Stored items
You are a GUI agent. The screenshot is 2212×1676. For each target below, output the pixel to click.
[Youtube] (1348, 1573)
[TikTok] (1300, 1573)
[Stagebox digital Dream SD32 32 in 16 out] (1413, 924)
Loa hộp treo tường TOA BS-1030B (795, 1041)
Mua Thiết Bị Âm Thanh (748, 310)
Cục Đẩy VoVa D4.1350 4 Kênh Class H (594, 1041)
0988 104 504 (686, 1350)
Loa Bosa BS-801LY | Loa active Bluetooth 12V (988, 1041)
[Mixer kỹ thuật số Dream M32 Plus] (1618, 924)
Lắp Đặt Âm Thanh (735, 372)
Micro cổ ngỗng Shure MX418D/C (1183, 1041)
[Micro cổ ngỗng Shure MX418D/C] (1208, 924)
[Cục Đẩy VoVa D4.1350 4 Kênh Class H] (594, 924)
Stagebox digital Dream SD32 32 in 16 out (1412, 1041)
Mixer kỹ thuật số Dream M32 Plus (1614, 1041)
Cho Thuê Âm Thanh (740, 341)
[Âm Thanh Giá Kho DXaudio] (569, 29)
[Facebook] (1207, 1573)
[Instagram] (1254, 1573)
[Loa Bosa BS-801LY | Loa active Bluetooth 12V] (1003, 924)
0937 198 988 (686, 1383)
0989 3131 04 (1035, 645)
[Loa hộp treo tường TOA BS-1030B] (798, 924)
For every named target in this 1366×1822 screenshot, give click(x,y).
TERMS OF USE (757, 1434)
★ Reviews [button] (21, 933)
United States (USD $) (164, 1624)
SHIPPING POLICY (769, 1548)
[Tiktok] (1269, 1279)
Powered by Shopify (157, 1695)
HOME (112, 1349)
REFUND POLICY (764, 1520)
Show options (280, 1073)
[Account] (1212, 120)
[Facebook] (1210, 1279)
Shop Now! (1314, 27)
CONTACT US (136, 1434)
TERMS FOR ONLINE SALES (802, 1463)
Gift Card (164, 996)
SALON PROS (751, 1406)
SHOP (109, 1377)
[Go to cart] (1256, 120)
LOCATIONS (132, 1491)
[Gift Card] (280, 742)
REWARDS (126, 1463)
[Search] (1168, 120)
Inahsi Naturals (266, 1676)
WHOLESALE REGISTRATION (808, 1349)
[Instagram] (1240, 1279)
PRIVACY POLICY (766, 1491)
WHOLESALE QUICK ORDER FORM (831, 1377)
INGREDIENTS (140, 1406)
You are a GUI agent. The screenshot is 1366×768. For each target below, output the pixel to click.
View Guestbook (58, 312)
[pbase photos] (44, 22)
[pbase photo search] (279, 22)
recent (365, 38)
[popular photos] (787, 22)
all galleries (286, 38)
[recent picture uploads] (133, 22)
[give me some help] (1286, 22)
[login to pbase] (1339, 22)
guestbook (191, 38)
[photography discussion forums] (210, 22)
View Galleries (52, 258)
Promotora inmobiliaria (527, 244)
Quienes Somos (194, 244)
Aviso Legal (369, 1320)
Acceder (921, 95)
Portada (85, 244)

*Description of the task:* Set apart and copy each line of the records that holds the word "tường".

*Task solution:*
Loa hộp treo tường TOA BS-1030B (795, 1041)
[Loa hộp treo tường TOA BS-1030B] (798, 924)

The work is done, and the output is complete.